(Record extracts begins)

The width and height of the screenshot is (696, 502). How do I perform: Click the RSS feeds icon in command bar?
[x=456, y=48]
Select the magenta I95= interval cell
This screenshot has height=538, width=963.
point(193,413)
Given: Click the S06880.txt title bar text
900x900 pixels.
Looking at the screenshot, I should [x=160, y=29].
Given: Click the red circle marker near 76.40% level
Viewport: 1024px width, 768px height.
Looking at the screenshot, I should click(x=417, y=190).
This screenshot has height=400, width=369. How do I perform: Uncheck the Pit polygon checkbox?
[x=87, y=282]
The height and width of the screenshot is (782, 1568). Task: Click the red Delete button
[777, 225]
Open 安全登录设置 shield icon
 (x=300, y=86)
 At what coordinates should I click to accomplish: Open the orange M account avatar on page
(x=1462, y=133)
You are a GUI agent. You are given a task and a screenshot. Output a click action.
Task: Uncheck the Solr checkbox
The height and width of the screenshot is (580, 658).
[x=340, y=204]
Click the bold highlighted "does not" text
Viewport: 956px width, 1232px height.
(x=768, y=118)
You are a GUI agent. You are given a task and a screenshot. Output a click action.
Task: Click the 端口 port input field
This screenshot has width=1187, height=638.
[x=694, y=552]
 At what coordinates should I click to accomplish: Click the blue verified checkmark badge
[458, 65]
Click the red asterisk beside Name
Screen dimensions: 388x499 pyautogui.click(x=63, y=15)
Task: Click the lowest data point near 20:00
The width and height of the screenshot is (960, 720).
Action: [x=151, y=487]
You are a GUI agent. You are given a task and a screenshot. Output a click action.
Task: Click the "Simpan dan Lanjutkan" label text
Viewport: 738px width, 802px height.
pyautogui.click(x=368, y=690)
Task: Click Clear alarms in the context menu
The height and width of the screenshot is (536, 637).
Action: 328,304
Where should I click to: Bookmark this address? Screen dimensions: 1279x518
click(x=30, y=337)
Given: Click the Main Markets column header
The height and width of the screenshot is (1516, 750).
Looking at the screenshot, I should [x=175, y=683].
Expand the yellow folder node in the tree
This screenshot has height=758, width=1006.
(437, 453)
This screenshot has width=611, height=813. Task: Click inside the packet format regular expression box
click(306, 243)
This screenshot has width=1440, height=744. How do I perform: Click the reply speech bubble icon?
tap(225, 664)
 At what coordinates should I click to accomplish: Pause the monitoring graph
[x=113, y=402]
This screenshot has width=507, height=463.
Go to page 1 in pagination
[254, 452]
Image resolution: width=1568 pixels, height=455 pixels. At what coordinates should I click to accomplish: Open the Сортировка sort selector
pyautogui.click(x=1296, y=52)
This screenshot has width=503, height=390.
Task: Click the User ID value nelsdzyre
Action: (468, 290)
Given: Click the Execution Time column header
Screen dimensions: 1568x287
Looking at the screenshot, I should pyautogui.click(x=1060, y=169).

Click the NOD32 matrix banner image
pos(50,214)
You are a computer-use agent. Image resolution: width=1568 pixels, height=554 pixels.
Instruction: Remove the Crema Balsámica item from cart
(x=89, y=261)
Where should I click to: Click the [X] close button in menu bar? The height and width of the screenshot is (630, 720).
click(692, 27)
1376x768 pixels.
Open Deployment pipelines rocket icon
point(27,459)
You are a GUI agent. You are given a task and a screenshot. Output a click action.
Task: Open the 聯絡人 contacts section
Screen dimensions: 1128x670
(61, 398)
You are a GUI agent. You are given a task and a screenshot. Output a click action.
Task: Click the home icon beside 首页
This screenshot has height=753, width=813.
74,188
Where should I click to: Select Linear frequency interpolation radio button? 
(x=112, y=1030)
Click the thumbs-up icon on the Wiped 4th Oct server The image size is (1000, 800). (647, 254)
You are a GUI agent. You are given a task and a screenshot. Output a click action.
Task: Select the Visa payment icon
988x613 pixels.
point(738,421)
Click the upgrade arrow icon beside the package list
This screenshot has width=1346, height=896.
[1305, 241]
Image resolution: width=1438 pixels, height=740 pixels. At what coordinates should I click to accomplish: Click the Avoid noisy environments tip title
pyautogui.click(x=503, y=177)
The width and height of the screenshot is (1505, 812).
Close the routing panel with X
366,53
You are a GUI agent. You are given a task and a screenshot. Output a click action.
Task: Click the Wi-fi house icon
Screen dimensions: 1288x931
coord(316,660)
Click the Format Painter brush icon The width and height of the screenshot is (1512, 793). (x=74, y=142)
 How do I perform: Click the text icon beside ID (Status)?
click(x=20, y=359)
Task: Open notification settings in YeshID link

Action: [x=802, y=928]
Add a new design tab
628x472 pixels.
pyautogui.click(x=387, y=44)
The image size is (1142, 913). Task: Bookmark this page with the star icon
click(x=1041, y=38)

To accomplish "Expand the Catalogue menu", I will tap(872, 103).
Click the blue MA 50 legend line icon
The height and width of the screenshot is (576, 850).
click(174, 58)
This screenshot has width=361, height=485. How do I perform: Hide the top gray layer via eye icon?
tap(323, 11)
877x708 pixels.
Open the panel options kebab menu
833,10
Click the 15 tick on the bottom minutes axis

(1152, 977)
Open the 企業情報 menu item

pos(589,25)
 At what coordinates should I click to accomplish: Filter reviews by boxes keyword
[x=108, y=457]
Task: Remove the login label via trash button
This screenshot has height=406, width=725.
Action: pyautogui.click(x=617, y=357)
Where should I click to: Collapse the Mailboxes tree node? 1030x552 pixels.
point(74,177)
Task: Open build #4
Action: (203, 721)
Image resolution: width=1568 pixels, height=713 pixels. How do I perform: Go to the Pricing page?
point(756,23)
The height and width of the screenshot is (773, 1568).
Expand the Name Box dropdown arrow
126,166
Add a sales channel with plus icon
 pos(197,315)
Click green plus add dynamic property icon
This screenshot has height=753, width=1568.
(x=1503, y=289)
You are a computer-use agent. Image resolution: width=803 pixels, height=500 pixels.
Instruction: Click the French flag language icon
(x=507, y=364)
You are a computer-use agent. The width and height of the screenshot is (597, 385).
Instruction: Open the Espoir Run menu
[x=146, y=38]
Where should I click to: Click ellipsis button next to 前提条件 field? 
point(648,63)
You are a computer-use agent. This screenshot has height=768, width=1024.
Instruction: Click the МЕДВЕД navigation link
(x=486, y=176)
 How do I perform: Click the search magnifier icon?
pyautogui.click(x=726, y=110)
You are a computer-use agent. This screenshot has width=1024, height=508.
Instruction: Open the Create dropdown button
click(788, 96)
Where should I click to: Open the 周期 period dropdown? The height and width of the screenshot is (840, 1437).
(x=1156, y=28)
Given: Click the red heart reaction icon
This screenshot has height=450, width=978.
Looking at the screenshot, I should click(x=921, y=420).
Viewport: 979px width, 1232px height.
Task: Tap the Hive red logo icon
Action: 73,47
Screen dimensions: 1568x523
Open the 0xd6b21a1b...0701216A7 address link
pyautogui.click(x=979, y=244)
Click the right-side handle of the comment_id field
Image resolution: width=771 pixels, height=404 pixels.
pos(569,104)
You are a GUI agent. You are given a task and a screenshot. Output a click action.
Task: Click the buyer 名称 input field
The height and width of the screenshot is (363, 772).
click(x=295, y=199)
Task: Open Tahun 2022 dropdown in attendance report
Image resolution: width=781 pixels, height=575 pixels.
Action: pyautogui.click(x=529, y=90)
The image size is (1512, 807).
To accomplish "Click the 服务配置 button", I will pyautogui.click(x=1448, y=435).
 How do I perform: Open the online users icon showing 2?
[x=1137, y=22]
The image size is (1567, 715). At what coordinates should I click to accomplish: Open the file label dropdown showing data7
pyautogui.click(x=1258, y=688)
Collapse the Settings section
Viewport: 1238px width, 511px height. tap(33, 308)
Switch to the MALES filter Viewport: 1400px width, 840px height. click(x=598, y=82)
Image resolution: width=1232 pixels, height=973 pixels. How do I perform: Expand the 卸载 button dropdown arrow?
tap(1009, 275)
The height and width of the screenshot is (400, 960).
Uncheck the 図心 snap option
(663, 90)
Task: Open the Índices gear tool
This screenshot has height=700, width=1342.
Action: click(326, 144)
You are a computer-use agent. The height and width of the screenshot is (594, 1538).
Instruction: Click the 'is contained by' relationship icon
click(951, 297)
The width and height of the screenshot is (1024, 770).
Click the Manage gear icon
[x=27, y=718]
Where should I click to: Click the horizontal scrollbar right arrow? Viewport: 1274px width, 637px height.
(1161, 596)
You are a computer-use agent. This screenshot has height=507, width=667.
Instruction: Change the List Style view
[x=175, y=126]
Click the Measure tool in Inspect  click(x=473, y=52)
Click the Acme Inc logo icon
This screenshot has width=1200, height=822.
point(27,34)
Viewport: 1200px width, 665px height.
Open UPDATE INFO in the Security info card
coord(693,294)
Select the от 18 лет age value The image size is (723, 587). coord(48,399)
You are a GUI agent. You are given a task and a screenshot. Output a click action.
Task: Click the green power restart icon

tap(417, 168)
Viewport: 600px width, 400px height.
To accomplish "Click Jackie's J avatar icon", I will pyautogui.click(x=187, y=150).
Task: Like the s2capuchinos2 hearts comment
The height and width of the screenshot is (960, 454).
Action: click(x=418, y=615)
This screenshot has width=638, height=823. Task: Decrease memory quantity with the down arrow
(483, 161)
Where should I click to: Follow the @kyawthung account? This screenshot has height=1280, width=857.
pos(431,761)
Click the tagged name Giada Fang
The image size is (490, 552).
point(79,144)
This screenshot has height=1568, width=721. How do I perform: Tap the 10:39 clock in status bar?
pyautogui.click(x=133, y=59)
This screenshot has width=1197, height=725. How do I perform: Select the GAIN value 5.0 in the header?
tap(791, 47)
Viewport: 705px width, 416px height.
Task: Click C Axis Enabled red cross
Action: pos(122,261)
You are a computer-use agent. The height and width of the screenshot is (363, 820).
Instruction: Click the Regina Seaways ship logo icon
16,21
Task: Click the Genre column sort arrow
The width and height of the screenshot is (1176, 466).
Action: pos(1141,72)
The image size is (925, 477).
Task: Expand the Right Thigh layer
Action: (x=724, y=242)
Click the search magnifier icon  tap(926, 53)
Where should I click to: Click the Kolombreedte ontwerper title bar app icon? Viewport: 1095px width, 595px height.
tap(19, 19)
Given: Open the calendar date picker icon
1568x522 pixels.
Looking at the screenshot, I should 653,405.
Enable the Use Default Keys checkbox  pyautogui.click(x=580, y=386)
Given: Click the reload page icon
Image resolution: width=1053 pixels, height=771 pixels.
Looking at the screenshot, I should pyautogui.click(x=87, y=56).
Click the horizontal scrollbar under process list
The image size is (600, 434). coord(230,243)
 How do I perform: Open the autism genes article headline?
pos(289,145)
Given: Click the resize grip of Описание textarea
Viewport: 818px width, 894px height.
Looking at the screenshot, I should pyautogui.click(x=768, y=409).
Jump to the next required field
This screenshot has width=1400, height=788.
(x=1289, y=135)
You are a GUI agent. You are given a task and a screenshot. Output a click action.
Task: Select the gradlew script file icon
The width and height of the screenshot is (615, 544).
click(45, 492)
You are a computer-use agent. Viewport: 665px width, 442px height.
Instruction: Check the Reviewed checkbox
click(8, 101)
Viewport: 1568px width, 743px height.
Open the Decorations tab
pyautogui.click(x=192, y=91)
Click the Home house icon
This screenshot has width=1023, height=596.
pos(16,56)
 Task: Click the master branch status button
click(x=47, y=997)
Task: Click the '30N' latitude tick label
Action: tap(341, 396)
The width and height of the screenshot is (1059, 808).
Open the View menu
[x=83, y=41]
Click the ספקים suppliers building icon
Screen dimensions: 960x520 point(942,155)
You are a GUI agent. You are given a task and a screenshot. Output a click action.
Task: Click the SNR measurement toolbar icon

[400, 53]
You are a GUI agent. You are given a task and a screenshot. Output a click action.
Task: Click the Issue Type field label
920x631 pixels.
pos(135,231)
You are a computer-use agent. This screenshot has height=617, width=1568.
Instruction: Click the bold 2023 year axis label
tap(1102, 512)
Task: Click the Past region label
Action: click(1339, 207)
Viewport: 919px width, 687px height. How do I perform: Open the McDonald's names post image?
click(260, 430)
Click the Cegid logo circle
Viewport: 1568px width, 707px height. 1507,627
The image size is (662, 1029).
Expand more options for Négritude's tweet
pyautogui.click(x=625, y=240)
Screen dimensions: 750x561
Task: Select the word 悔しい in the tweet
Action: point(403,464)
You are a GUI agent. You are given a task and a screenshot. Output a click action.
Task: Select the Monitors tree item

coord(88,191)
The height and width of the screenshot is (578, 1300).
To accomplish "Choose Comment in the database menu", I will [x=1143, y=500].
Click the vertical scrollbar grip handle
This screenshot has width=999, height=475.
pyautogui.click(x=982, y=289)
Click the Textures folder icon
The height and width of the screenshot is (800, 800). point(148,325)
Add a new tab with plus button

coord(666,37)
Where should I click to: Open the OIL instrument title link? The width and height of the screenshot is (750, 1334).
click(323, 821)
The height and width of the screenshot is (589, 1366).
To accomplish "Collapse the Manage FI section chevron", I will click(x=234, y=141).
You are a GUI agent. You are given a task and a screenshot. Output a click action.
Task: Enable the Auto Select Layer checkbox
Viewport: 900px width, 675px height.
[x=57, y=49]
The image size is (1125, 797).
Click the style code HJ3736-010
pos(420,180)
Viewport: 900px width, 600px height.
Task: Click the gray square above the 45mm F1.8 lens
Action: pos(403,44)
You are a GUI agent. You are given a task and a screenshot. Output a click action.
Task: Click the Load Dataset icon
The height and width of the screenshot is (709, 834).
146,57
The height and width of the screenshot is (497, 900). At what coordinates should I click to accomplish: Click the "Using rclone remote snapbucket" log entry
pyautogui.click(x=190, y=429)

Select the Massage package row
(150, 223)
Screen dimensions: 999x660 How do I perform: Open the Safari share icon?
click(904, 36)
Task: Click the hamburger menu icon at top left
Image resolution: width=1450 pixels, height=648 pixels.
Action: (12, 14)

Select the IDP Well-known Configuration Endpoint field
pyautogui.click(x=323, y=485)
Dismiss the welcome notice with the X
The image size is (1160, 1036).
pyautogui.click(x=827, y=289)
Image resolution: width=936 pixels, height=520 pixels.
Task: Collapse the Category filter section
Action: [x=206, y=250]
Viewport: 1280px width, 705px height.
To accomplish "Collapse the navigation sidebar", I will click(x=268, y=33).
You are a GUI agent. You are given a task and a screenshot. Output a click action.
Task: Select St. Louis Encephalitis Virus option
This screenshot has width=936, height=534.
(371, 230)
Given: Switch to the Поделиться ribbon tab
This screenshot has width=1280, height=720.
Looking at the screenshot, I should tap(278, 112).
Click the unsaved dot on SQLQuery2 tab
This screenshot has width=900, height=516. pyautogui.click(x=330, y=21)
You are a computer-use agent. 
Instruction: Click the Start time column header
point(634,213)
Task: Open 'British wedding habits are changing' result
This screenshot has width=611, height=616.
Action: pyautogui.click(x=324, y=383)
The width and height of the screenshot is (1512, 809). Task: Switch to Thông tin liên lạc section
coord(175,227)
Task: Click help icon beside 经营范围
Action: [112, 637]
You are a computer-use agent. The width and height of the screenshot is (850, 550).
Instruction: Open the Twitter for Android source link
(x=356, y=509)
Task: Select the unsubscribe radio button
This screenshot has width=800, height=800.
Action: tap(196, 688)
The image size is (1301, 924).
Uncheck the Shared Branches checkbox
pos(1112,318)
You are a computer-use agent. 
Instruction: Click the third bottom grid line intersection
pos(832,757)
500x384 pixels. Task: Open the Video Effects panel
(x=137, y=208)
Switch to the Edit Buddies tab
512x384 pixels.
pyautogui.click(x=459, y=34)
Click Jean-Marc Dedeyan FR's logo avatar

(Record extracts ends)

## To do
Report each line in the data above that holds the word "input" by copying it.

## Result for this exercise
Task: Click the 端口 port input field
Task: Click the buyer 名称 input field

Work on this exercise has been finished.